Troisième pièce d’Eugène Ionesco, maître de l’absurde et de l’incongru aux côtés de Samuel Beckett, „Les chaises“ est, comme le dit l’auteur, une pièce autour d’un vide ontologique. En son centre se trouve une obsession qui est présente aussi dans „Le roi se meurt“: celle du vide que laisse toute mort et celle, plus philosophique, de notre rapport au réel, que vient questionner la réalité de notre mort, puisque non seulement la place et l’importance que nous y occupions est alors réduite à néant mais que le monde tel que nous le percevions, tel que nous le concevions, s’évapore.
C’est le fameux piège solipsiste dont aura tant débattu Ludwig Wittgenstein, l’un des rares philosophes à avoir trouvé dans le langage un contre-argument à l’impression du solipsiste d’être la seule vraie conscience au monde. Chez Ionesco, cette réponse est, peut-être, le couple.
Dans „Les chaises“, un vieux couple, marié depuis plus ou moins toujours, s’est retiré d’un monde en lambeaux pour aller vivre ses dernières années sur une île. Plongé dans une solitude totale, le couple passe son temps à se raconter les mêmes petites histoires tendres, un peu comme s’il répétait en permanence pour une pièce qui ne va jamais vraiment être représentée. Pourtant, le soir pendant lequel se déroule la pièce, quelque chose vient briser le ronronnement de leurs jours paisibles: sentant la fin de leur vie s’approcher, le couple convie pour une dernière fois une ribambelle improbable de convives invisibles, puisque le Vieux a travaillé tout au long de sa vie sur un message, qu’il s’apprête à dévoiler au monde entier, convoquant pour ce faire un Orateur, convaincu que celui-ci saura mieux s’exprimer sur la chose que lui.
Histoire de fantômes
Pour son adaptation de cette pièce à la fois absurde et fantastique, le metteur en scène roumain et hongrois Gábor Tempa table sur une scénographie (Dragos Buhagiar) magnifique, avec un plafond qui réverbère de façon défigurée cette maison émaillée d’une ribambelle de portes par lesquelles s’immisceront les hôtes invisibles de cette étrange et fantasmatique soirée. Cet assemblage de bric et de broc, avec ses chaises de guingois symbolise comme l’envers du décor, donne à lire une ontologie moins rassurante que celle, plus consensuelle, du monde tel que nous nous sommes accordés à le voir et qui est comme représentée par ces intérieurs où nous nous mettons à l’abri des questions existentielles. C’est sur le plancher de la maison que Patrick Le Mauff et Oana Pellea incarnent ce couple par moments touchant, souvent en plein délire, qu’ils déplacent les chaises de plus en plus nombreuses pour accommoder leurs hôtes invisibles, qu’ils accueillent, entourloupent, raillent.

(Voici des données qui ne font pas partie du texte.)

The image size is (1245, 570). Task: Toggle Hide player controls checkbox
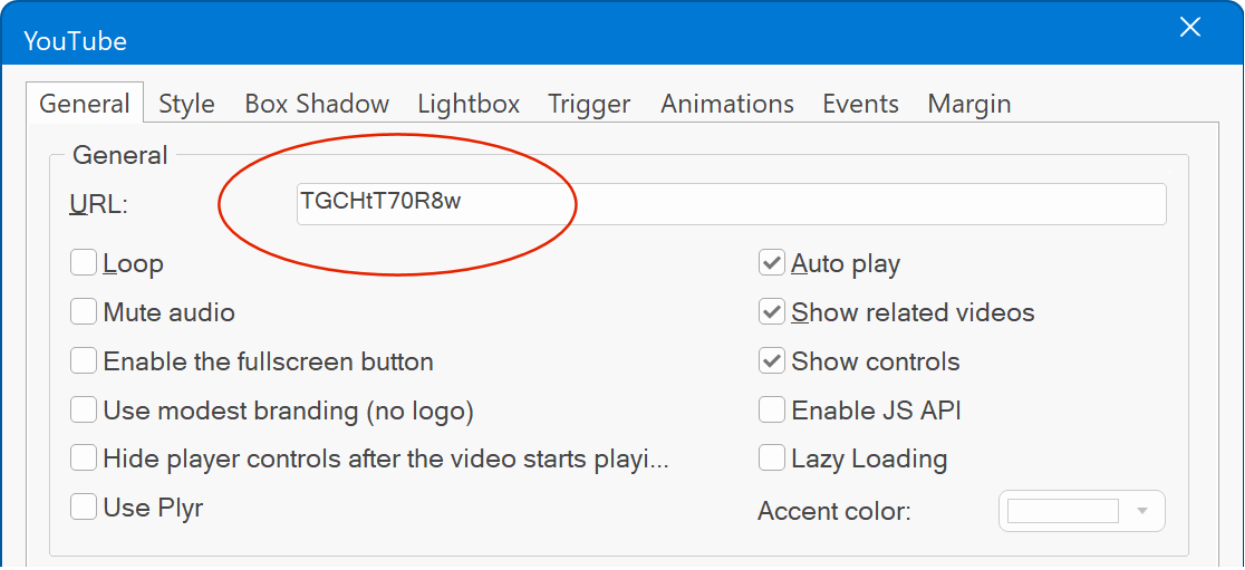(84, 459)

Le hic, c’est que des adaptations de ces „Chaises“, il y en a eu une flopée. Si celle de Tempa n’a que peu de choses à se reprocher – le jeu des acteurs est bon, la scénographie de toute beauté et il n’y a que les effets sonores qui, trop grossiers, trop évidents, trop ostentatoires, déteignent – il y manque peut-être une âme véritable, quelque chose qui ancre cette pièce dans le contemporain, qui enrobe ce texte d’autre chose que d’une esthétique léchée.
Des vieux ou des gens en loques qui débinent des absurdités, on a un peu l’impression d’en avoir fait le tour avec les nombreuses adaptations de pièces de Beckett, d’Ionesco (ou tant d’autres inspirées par ces deux auteurs) – et les quelques trouvailles de la mise en scène, comme cet Orateur sous forme de robot digne d’un film d’animation de Pixar, ne suffisent pas tout à fait à actualiser le propos du texte.
Si la poésie de l’absurde opère toujours, l’on s’imagine ce qu’une telle pièce, qui reste une réflexion poignante sur la vieillesse et la mort, aurait pu donner si on l’avait plongée dans le contexte actuel, où les révélations récentes sur le traitement des vieux dans les EHPAD éclaire la mortalité et la fin de vie d’une toute autre façon, bien moins poétique – car ce qui inquiète aujourd’hui, ça n’est plus une absurdité ontologique mais celle, bien plus grave puisqu’on pourrait y remédier, du néolibéralisme.